**ИСХОДНЫЙ ДОКУМЕНТ:**
Вписанность вопроса о «христианском наследии» в контекст спора между конкурирующими сегодня философскими школами составляет «горизонтальный уровень» его рассмотрения. Но у этого вопроса есть и своего рода философская «вертикаль», т.е. соотнесенность с изменениями, происходящими в рамках стержневой философской проблемой современности, каковой, выскажем предположение, является проблема Другого.
Как свидетельствуют дискуссии самых последних лет, проблема Другого сегодня становится как никогда конкретной и актуальной, и именно имеющие отношение к этой проблеме изменения в западной шкале политических ценностей, которые последовали незамедлительно после терактов 11 сентября 2001 года, дают главный повод для обеспокоенности западных интеллектуалов относительно политического будущего Европы. Суть этих философски значимых изменений следующая: после 11 сентября, «по большому счету, Запад отказался от своих правил (таких как свобода, равенство, братство) и принял чужие, навязанные ему правила, которые всегда объявлял для себя неприемлемыми. Он по сути дела низвел Другого до Иного, до неких — выпестованных, надо сказать, в собственных масс-медийных недрах — aliens» [5, 20].

**ОПИСАНИЕ ЗАДАНИЯ:** Допишите рассуждение о проблеме Другого и «христианском наследии» после его последнего предложения. Следующие далее данные взяты из другого источника.

**ФРАГМЕНТ НАБОРА ДАННЫХ:**
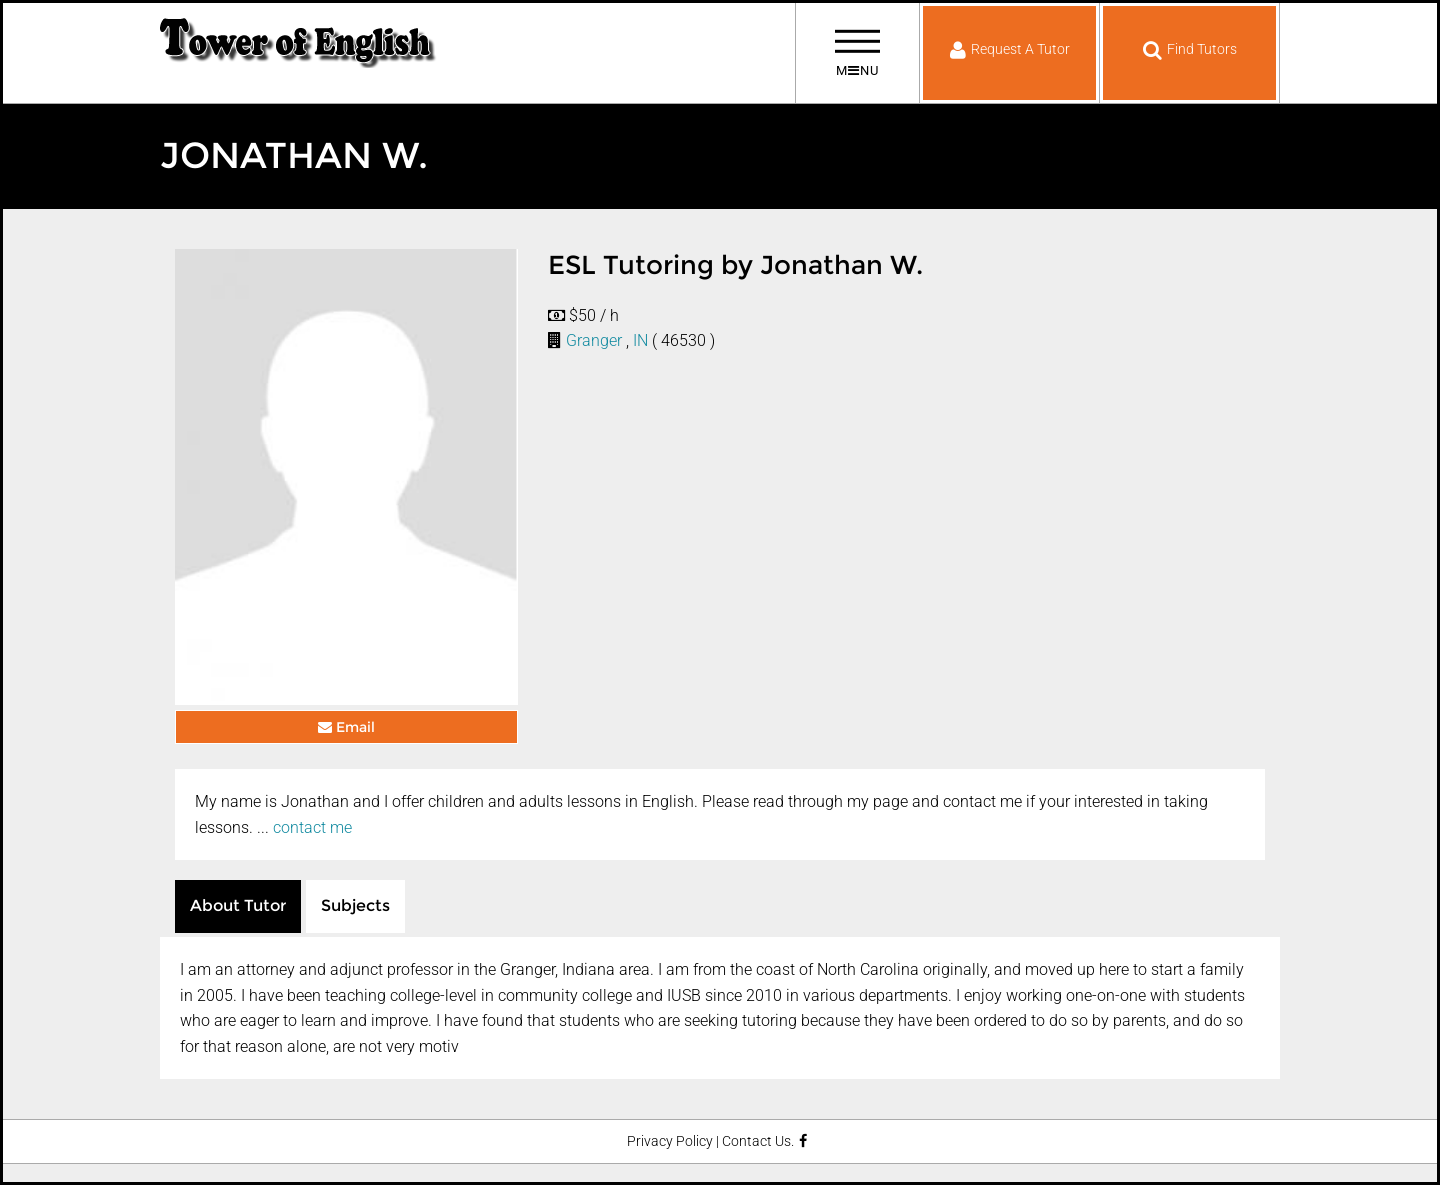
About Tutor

**ОЖИДАЕМЫЙ ОТВЕТ:**
И Деррида, и Бадью, и Жижек, в конечном счете, трудились и трудятся над тем, чтобы философским усилием удержать Европу от панического самозамыкания в стремительно конструируемых сегодня политиками моделях новой европейской идентичности, в основании которых полагается ужас перед Иным. Как это ни парадоксально, но именно в условиях сегодняшнего (давно уже назревавшего) кризиса в выстраивании отношений с Другим у философов, похоже, оказывается востребованным и «христианское наследие», приватизировать которое они полагают не только возможным, но и нужным.
Для Деррида, который с 80-х годов прошлого века уделял более чем значительное внимание исследованию этико-политической проблематики, довольно просто локализовать точку, в которой пересекаются тема Другого и вопрос о «христианском наследии». Такой точкой, или, точнее, проблемным узлом, образующимся в результате деконструктивистской ревизии христианства, является дар, который Деррида пытался концептуализировать в качестве культурного механизма, позволяющего, по его мнению, спасти от разрушения хрупкий характер отношений с Другим в современной культуре.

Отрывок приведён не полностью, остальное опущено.